Available data =

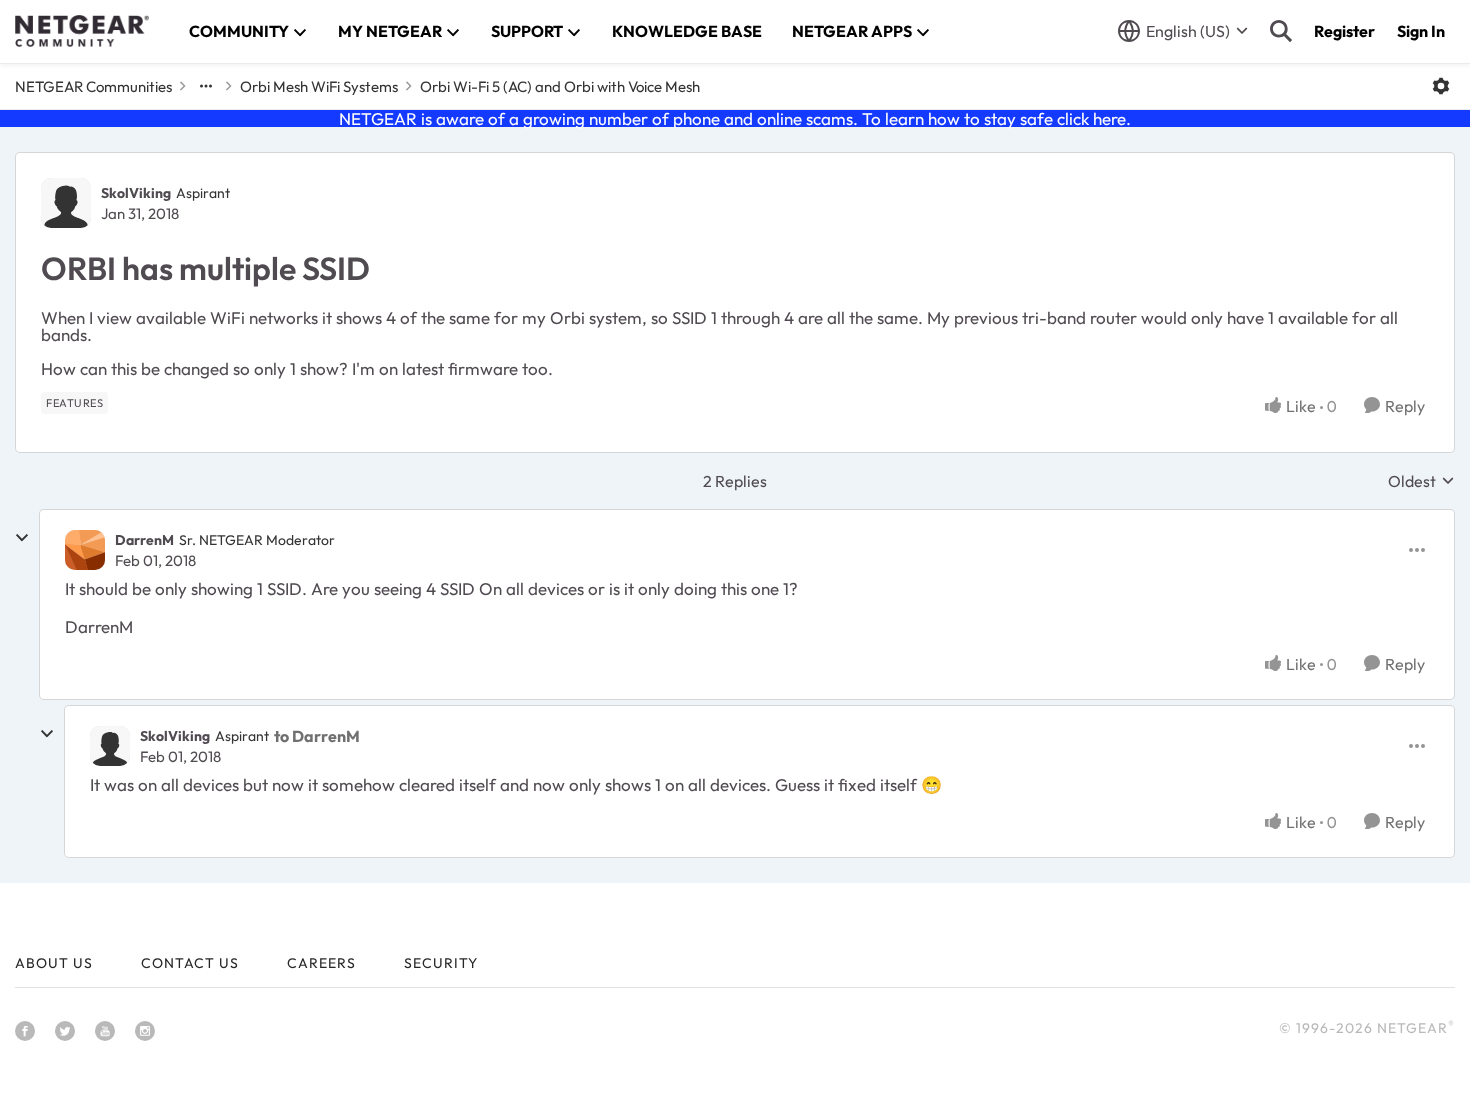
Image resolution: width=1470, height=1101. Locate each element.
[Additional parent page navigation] (206, 86)
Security (441, 963)
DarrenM (144, 540)
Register (1344, 31)
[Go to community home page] (82, 31)
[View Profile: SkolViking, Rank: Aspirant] (66, 203)
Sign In (1421, 31)
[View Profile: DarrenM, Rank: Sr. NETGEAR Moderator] (85, 550)
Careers (321, 963)
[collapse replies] (22, 538)
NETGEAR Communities (93, 86)
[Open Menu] (1441, 86)
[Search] (1281, 31)
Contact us (190, 963)
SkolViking (136, 193)
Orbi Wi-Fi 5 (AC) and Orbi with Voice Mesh (560, 86)
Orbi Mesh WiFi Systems (319, 86)
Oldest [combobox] (1421, 481)
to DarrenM (317, 736)
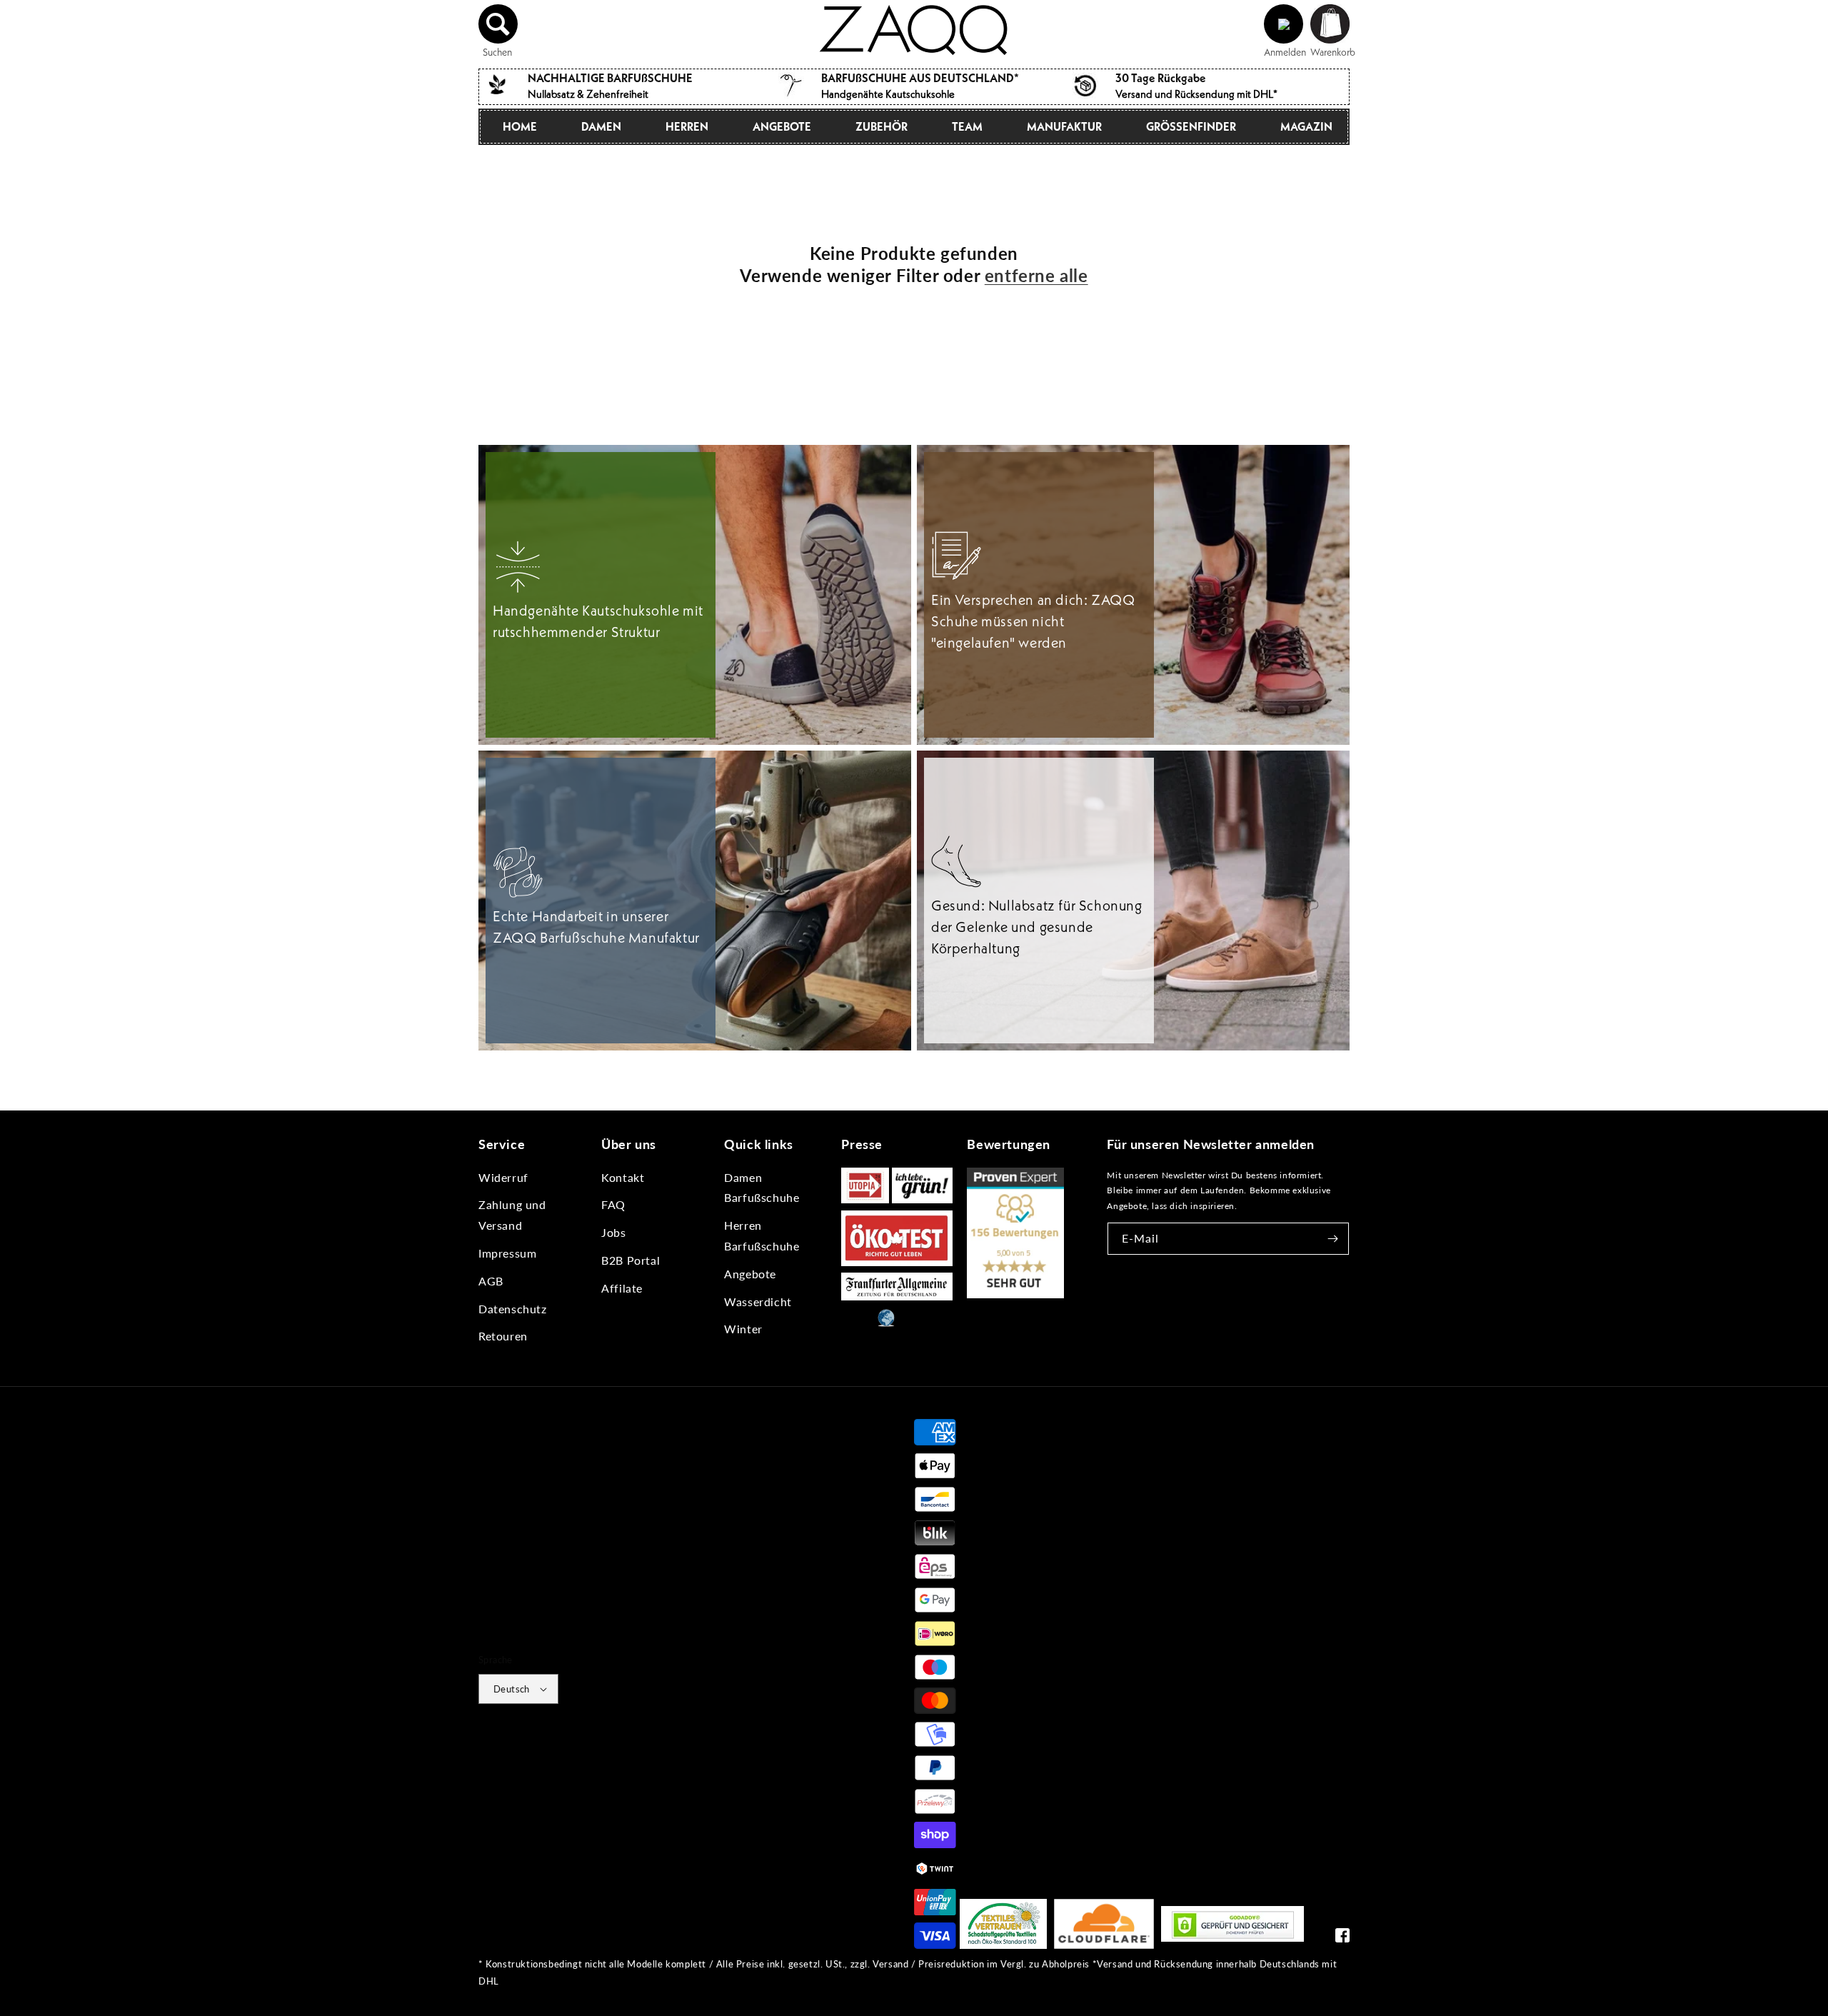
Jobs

Requirement = Determine how many lines of the listing above contain the string "page", and answer with that figure alone.

Task response = 2